[Start of Entries shown]

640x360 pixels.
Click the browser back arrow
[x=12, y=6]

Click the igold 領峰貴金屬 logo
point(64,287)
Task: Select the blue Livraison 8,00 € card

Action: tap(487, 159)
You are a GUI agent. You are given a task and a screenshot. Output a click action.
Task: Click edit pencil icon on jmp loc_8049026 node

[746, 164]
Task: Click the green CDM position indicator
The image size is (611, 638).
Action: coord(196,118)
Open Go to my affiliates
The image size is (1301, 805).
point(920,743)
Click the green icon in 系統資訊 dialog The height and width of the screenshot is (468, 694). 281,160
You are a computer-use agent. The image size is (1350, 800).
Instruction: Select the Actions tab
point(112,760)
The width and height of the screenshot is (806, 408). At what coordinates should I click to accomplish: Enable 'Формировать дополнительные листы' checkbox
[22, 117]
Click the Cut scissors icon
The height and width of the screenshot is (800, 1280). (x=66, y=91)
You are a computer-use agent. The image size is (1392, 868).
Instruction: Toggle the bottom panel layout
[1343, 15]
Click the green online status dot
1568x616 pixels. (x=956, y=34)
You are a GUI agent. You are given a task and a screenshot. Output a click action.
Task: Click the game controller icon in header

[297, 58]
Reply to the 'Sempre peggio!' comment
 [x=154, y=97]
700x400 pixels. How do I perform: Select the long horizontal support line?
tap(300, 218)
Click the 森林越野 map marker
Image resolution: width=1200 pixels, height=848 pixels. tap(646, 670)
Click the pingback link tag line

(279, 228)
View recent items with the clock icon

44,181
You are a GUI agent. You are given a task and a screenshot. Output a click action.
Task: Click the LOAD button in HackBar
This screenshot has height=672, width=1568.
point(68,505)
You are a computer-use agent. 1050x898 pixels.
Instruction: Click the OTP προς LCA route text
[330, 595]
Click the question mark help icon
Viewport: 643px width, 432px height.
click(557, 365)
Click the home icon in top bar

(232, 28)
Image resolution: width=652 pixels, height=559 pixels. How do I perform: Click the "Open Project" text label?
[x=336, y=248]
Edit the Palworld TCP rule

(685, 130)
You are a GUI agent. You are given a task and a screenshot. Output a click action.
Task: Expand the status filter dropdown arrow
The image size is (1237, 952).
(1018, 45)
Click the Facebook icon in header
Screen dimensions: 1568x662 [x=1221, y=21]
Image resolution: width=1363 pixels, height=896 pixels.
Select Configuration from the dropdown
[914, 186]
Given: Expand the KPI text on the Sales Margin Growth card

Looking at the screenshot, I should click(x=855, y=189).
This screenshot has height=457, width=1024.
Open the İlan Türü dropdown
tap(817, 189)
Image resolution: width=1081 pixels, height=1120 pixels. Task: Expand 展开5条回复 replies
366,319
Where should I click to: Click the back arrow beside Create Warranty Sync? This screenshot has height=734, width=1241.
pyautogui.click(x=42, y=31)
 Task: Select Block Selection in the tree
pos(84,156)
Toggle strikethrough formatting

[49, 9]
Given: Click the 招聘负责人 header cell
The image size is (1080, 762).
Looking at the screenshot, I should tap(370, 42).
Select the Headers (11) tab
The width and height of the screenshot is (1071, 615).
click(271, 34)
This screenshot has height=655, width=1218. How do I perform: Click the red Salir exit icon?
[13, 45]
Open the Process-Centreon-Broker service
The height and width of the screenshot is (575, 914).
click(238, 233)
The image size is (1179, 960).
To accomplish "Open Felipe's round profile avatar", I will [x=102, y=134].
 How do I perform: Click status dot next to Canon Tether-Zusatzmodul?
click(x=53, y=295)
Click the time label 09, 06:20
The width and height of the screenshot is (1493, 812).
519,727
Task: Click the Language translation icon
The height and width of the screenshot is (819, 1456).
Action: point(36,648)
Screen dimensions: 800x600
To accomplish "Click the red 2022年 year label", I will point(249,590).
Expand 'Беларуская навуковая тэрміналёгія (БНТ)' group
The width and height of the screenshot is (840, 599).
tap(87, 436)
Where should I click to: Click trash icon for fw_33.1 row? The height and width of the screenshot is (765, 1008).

[End of Entries shown]

What the exercise asks ->
Write out every line of the material above word for word, with no changes.

Result of this exercise ->
640x360 pixels.
Click the browser back arrow
[x=12, y=6]

Click the igold 領峰貴金屬 logo
point(64,287)
Task: Select the blue Livraison 8,00 € card

Action: tap(487, 159)
You are a GUI agent. You are given a task and a screenshot. Output a click action.
Task: Click edit pencil icon on jmp loc_8049026 node

[746, 164]
Task: Click the green CDM position indicator
The image size is (611, 638).
Action: coord(196,118)
Open Go to my affiliates
The image size is (1301, 805).
point(920,743)
Click the green icon in 系統資訊 dialog The height and width of the screenshot is (468, 694). 281,160
You are a computer-use agent. The image size is (1350, 800).
Instruction: Select the Actions tab
point(112,760)
The width and height of the screenshot is (806, 408). At what coordinates should I click to accomplish: Enable 'Формировать дополнительные листы' checkbox
[22, 117]
Click the Cut scissors icon
The height and width of the screenshot is (800, 1280). (x=66, y=91)
You are a computer-use agent. The image size is (1392, 868).
Instruction: Toggle the bottom panel layout
[1343, 15]
Click the green online status dot
1568x616 pixels. (x=956, y=34)
You are a GUI agent. You are given a task and a screenshot. Output a click action.
Task: Click the game controller icon in header

[297, 58]
Reply to the 'Sempre peggio!' comment
 [x=154, y=97]
700x400 pixels. How do I perform: Select the long horizontal support line?
tap(300, 218)
Click the 森林越野 map marker
Image resolution: width=1200 pixels, height=848 pixels. tap(646, 670)
Click the pingback link tag line

(279, 228)
View recent items with the clock icon

44,181
You are a GUI agent. You are given a task and a screenshot. Output a click action.
Task: Click the LOAD button in HackBar
This screenshot has height=672, width=1568.
point(68,505)
You are a computer-use agent. 1050x898 pixels.
Instruction: Click the OTP προς LCA route text
[330, 595]
Click the question mark help icon
Viewport: 643px width, 432px height.
click(557, 365)
Click the home icon in top bar

(232, 28)
Image resolution: width=652 pixels, height=559 pixels. How do I perform: Click the "Open Project" text label?
[x=336, y=248]
Edit the Palworld TCP rule

(685, 130)
You are a GUI agent. You are given a task and a screenshot. Output a click action.
Task: Expand the status filter dropdown arrow
The image size is (1237, 952).
(1018, 45)
Click the Facebook icon in header
Screen dimensions: 1568x662 [x=1221, y=21]
Image resolution: width=1363 pixels, height=896 pixels.
Select Configuration from the dropdown
[914, 186]
Given: Expand the KPI text on the Sales Margin Growth card

Looking at the screenshot, I should click(x=855, y=189).
This screenshot has height=457, width=1024.
Open the İlan Türü dropdown
tap(817, 189)
Image resolution: width=1081 pixels, height=1120 pixels. Task: Expand 展开5条回复 replies
366,319
Where should I click to: Click the back arrow beside Create Warranty Sync? This screenshot has height=734, width=1241.
pyautogui.click(x=42, y=31)
 Task: Select Block Selection in the tree
pos(84,156)
Toggle strikethrough formatting

[49, 9]
Given: Click the 招聘负责人 header cell
The image size is (1080, 762).
Looking at the screenshot, I should tap(370, 42).
Select the Headers (11) tab
The width and height of the screenshot is (1071, 615).
click(271, 34)
This screenshot has height=655, width=1218. How do I perform: Click the red Salir exit icon?
[13, 45]
Open the Process-Centreon-Broker service
The height and width of the screenshot is (575, 914).
click(238, 233)
The image size is (1179, 960).
To accomplish "Open Felipe's round profile avatar", I will [x=102, y=134].
 How do I perform: Click status dot next to Canon Tether-Zusatzmodul?
click(x=53, y=295)
Click the time label 09, 06:20
The width and height of the screenshot is (1493, 812).
519,727
Task: Click the Language translation icon
The height and width of the screenshot is (819, 1456).
Action: point(36,648)
Screen dimensions: 800x600
To accomplish "Click the red 2022年 year label", I will point(249,590).
Expand 'Беларуская навуковая тэрміналёгія (БНТ)' group
The width and height of the screenshot is (840, 599).
tap(87, 436)
Where should I click to: Click trash icon for fw_33.1 row? The height and width of the screenshot is (765, 1008).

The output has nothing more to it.